BEGIN GIVEN RECORDS

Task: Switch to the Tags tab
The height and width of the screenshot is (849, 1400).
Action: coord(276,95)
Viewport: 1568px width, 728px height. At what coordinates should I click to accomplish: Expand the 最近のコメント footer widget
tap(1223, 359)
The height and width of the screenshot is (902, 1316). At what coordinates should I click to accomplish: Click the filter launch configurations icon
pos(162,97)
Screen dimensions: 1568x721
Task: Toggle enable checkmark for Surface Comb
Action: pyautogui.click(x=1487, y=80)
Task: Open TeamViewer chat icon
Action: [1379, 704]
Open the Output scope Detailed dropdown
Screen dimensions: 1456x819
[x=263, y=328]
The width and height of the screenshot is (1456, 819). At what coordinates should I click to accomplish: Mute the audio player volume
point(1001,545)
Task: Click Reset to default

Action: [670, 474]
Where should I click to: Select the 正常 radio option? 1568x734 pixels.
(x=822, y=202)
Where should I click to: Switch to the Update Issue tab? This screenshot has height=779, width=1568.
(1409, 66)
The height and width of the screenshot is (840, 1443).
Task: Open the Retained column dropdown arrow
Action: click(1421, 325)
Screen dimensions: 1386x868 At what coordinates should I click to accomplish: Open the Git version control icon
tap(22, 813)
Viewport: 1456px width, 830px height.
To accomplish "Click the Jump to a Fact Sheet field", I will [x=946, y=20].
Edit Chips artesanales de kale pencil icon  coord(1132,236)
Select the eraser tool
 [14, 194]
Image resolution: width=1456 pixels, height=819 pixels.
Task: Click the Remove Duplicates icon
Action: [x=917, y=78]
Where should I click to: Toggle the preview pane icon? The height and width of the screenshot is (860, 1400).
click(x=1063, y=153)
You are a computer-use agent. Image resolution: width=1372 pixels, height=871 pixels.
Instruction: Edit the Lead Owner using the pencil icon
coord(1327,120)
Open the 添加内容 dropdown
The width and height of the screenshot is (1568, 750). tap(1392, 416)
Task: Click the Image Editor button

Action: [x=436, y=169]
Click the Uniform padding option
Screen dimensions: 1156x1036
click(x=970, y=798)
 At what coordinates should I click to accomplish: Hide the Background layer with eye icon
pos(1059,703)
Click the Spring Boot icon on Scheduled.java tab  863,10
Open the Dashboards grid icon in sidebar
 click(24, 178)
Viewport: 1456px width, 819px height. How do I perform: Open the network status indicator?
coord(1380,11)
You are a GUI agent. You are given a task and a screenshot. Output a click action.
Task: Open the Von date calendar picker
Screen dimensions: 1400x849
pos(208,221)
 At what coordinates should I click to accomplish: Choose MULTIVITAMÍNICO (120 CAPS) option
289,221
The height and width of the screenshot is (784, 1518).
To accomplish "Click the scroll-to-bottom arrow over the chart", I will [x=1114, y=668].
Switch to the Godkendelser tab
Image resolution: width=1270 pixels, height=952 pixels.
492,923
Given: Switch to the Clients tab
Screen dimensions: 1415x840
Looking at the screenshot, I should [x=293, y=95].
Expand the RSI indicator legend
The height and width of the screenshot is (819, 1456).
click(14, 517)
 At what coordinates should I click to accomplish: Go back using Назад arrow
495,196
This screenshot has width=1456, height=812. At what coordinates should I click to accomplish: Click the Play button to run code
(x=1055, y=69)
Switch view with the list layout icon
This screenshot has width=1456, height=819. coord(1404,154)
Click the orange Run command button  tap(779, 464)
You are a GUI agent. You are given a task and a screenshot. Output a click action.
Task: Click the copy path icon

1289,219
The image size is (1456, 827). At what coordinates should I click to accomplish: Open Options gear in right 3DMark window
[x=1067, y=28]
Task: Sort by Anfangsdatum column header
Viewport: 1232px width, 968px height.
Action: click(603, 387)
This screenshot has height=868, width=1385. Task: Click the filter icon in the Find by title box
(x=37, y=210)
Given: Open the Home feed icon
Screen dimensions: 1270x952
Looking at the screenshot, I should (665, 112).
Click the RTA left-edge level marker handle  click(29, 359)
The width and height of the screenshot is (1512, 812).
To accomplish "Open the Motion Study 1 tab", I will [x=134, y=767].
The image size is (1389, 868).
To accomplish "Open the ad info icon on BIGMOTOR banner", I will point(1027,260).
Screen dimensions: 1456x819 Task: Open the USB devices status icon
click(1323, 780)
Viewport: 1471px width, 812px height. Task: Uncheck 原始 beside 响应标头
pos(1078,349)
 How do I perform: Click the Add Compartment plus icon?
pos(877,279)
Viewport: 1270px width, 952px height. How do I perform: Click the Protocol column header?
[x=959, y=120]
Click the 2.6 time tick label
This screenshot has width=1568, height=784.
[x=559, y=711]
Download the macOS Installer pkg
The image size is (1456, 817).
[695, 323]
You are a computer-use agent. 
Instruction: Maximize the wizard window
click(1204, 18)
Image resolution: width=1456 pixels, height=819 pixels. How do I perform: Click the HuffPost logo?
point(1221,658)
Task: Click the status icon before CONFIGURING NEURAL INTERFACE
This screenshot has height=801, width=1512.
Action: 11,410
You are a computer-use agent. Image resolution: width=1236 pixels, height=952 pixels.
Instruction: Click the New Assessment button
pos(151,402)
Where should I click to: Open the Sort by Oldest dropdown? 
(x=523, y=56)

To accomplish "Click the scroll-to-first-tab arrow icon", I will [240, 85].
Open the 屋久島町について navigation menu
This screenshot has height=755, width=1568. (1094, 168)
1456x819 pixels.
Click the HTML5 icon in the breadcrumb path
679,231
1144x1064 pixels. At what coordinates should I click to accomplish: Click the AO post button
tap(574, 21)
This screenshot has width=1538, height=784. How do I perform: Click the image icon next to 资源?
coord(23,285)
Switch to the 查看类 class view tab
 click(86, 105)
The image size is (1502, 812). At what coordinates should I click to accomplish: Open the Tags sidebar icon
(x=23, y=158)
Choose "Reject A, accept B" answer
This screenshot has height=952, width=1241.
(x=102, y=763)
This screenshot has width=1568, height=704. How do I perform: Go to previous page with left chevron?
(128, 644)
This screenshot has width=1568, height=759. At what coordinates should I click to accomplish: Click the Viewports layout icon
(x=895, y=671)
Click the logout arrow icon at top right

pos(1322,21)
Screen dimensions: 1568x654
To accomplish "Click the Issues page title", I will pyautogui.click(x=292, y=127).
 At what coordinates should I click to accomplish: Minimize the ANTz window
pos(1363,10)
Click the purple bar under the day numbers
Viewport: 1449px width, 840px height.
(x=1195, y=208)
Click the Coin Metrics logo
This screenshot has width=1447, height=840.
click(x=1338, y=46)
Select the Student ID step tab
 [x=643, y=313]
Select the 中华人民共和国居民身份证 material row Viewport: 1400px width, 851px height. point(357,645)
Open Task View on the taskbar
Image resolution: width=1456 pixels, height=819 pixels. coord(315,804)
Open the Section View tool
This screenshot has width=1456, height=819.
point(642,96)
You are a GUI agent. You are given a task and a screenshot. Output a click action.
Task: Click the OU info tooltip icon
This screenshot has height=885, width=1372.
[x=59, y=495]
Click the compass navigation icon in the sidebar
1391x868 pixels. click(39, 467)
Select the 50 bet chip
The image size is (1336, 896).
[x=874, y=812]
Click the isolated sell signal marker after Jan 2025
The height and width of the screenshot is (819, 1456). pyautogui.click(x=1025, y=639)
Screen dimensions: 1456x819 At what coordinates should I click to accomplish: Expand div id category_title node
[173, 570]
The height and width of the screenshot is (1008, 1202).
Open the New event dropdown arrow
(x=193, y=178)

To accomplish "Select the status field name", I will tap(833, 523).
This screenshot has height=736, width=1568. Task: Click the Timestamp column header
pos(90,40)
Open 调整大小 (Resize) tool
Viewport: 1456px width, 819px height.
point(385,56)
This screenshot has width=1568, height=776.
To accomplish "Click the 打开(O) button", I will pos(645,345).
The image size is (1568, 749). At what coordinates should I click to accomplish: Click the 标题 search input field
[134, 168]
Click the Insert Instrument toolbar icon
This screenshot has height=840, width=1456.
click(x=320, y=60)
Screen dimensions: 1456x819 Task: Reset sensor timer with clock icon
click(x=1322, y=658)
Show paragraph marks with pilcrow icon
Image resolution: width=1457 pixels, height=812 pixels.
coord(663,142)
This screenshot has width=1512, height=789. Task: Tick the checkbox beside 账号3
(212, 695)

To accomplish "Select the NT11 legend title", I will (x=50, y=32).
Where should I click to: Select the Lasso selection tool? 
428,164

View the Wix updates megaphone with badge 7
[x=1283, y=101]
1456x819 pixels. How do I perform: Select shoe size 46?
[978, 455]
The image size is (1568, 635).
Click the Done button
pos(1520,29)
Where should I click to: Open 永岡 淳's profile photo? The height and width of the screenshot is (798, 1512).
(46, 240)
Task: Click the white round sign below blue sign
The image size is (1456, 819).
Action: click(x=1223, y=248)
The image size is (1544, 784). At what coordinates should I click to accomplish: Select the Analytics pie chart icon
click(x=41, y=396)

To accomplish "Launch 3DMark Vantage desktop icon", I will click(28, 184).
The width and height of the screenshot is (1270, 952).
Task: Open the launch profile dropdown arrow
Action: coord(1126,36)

END GIVEN RECORDS

## PROBLEM REQUIREMENTS
Among the records above, which lines hold the word "info"? Copy each one.

## WRITTEN ANSWER
To accomplish "Open the ad info icon on BIGMOTOR banner", I will point(1027,260).
Task: Click the OU info tooltip icon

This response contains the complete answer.